Chlorine bleach is the sanitizer used in the facility.
  • Food contact surfaces designed, constructed, maintained, installed, located.
    A cloth towel is being used in contact with drying bar utensils.
    Corrected
  • Non-food contact surfaces designed, constructed, maintained, installed, located.
    The hand wash sink in the ladies restroom is pulling away from the wall.
    Caulk or otherwise repair.
    Equipment shall be sealed to the adjoining equipment or adjacent walls or ceilings if exposed to seepage or splash.
  • Food contact surfaces of equipment and utensils clean
    The white baffle in the ice machine is soiled. The black soda gun holster is soiled. The interior of the pizza freezer is soiled.
    Clean and sanitize all food contact surfaces routinely.
    The food-contact surfaces of all cooking equipment shall be kept free of encrusted grease deposits and other accumulated soil.
  • Plumbing installed and maintained
    There is a leak at the mop sink.
    Repair the leak from the faucet.
    Plumbing shall be sized, installed, and maintained in accordance with applicable provisions of the Illinois State Plumbing Code.
  • Restrooms with self-closing doors, fixtures operate properly, facility clean, supplied with hand soap, disposable towels or hand drying devices, tissue
    There is only bar soap at the hand wash sinks. The hand wash sink at the kitchen area is soiled.
    A supply of liquid hand-cleansing soap or detergent shall be available at each lavatory. Lavatories, soap dispensers, hand drying devices and all related fixtures shall be kept clean.

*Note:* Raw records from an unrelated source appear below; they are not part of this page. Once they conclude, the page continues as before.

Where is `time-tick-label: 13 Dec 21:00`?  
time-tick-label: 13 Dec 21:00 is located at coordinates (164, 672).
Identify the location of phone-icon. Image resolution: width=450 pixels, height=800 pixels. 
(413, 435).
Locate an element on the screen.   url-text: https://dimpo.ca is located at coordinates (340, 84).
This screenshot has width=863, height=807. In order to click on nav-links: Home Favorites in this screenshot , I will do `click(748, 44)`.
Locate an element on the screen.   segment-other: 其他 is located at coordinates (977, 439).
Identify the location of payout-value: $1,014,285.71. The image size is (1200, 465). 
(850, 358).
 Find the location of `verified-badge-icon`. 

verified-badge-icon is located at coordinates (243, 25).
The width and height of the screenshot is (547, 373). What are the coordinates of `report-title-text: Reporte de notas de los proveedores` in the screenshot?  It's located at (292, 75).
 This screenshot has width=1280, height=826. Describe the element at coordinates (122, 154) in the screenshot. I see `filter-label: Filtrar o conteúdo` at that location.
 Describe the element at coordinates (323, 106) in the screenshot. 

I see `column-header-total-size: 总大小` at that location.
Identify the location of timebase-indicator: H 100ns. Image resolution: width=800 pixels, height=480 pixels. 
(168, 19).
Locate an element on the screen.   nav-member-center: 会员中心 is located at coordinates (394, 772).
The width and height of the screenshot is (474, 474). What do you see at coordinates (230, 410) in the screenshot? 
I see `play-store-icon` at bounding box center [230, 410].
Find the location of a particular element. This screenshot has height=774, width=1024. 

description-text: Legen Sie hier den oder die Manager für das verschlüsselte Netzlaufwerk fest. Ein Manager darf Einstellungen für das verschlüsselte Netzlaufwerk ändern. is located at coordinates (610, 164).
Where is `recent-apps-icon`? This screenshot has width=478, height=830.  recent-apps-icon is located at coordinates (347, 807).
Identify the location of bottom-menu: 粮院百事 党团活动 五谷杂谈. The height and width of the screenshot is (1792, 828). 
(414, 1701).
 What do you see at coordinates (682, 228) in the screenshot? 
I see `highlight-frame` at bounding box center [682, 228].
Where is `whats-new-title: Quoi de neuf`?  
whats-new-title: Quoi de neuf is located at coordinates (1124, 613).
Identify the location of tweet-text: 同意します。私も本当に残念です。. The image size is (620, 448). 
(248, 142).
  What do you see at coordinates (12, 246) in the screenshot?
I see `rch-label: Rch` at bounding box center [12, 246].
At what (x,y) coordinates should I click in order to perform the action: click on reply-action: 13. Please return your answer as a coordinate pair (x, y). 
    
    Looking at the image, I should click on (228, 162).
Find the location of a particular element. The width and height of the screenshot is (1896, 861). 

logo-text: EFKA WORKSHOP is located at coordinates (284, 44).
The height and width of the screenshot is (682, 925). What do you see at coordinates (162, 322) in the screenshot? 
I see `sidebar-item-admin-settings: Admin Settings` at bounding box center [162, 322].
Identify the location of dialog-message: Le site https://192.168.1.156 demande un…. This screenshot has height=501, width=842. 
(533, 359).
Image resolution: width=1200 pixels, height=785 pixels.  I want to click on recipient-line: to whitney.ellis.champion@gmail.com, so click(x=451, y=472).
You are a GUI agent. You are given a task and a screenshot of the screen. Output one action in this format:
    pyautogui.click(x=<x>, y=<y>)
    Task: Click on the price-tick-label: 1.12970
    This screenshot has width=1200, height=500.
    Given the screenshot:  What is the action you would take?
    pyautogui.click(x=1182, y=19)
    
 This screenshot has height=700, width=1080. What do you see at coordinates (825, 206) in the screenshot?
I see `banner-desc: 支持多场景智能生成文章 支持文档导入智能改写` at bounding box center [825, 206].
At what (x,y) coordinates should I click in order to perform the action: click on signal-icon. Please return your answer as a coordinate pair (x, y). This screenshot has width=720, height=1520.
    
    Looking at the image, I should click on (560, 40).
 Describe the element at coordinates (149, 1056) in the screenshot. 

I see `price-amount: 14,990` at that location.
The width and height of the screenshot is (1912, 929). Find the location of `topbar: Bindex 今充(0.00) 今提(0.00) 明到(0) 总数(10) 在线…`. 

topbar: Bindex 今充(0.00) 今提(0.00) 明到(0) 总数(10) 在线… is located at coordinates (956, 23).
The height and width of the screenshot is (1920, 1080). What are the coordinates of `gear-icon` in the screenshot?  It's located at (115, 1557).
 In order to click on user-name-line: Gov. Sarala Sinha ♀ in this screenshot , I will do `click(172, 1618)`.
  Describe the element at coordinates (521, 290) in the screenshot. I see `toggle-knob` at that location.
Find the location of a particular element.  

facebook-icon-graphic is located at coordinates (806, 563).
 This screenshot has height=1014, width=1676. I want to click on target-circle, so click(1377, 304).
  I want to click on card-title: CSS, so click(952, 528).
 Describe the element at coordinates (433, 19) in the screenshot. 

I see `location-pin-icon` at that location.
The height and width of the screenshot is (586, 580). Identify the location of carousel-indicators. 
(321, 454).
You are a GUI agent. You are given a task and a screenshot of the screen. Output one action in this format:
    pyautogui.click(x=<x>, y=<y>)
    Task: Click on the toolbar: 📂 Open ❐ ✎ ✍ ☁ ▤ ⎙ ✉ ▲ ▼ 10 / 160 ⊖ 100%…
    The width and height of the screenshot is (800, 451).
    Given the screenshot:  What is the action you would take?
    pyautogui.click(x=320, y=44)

  • Floors properly constructed, clean, drained
    The floors under equipment in the kitchen and the bar is soiled. Various areas in the facility have missing or broken tiles.
    Repair the floors. Clean floors routinely.
    Floors, floor coverings, mats, and duckboard shall be maintained clean. Floors and floor coverings of all food preparation, food storage, and utensil-washing areas, and the floors of all walk-in refrigerating units, dressing rooms, locker rooms, toilet rooms and vestibules shall be constructed of smooth, easily cleanable, durable material.
  • Critical: Toxic items properly stored
    Pesticides (wasp spray) is being stored with cleaning supplies in the kitchen storage cabinet.
    Corrected
  • Premises maintained fee of litter, unnecessary articles.  Cleaning and maintaining equipment properly stored, kitchen restricted to authorized personnel
    There are various unnecessary articles present at the bar area that are not necessary for daily maintenance or operations of the facility.
    Only articles necessary for the operation and maintenance of the food service establishment shall be stored on the premises.